[Stored data]
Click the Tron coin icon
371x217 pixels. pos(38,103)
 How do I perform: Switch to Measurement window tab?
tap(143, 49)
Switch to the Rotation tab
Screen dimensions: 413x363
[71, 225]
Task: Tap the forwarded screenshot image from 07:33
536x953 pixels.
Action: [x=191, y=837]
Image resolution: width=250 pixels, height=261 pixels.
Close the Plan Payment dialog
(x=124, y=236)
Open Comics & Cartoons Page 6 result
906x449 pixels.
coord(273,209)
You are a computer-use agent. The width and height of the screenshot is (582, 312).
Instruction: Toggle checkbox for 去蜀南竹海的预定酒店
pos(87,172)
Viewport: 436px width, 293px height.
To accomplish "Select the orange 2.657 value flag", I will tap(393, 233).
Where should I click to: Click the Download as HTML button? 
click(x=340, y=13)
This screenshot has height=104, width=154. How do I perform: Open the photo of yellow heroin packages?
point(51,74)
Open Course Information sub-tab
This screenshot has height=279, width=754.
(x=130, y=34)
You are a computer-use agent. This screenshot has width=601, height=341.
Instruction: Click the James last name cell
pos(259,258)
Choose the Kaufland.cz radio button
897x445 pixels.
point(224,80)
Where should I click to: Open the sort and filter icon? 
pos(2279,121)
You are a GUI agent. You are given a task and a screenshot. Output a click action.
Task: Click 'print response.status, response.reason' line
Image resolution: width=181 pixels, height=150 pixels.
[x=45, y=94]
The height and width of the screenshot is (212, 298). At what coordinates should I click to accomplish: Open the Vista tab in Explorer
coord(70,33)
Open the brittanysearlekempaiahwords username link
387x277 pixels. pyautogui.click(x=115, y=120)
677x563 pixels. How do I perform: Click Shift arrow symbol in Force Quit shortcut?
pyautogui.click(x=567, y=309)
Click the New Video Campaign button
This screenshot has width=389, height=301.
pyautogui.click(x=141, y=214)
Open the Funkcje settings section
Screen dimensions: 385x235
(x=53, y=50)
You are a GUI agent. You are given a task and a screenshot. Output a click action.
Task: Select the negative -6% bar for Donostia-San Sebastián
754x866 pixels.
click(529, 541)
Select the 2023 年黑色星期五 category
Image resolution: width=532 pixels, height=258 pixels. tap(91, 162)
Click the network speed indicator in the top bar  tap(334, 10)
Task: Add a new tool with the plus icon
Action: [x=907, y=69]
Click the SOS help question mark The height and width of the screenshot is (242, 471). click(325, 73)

- [Problem requirements]: In the records above, find the line containing "The height and width of the screenshot is (212, 298)."; please retype it and every line after it through the last line, exactly and with nothing else.

- [Exercise answer]:
The height and width of the screenshot is (212, 298). At what coordinates should I click to accomplish: Open the Vista tab in Explorer
coord(70,33)
Open the brittanysearlekempaiahwords username link
387x277 pixels. pyautogui.click(x=115, y=120)
677x563 pixels. How do I perform: Click Shift arrow symbol in Force Quit shortcut?
pyautogui.click(x=567, y=309)
Click the New Video Campaign button
This screenshot has width=389, height=301.
pyautogui.click(x=141, y=214)
Open the Funkcje settings section
Screen dimensions: 385x235
(x=53, y=50)
You are a GUI agent. You are given a task and a screenshot. Output a click action.
Task: Select the negative -6% bar for Donostia-San Sebastián
754x866 pixels.
click(529, 541)
Select the 2023 年黑色星期五 category
Image resolution: width=532 pixels, height=258 pixels. tap(91, 162)
Click the network speed indicator in the top bar  tap(334, 10)
Task: Add a new tool with the plus icon
Action: [x=907, y=69]
Click the SOS help question mark The height and width of the screenshot is (242, 471). click(325, 73)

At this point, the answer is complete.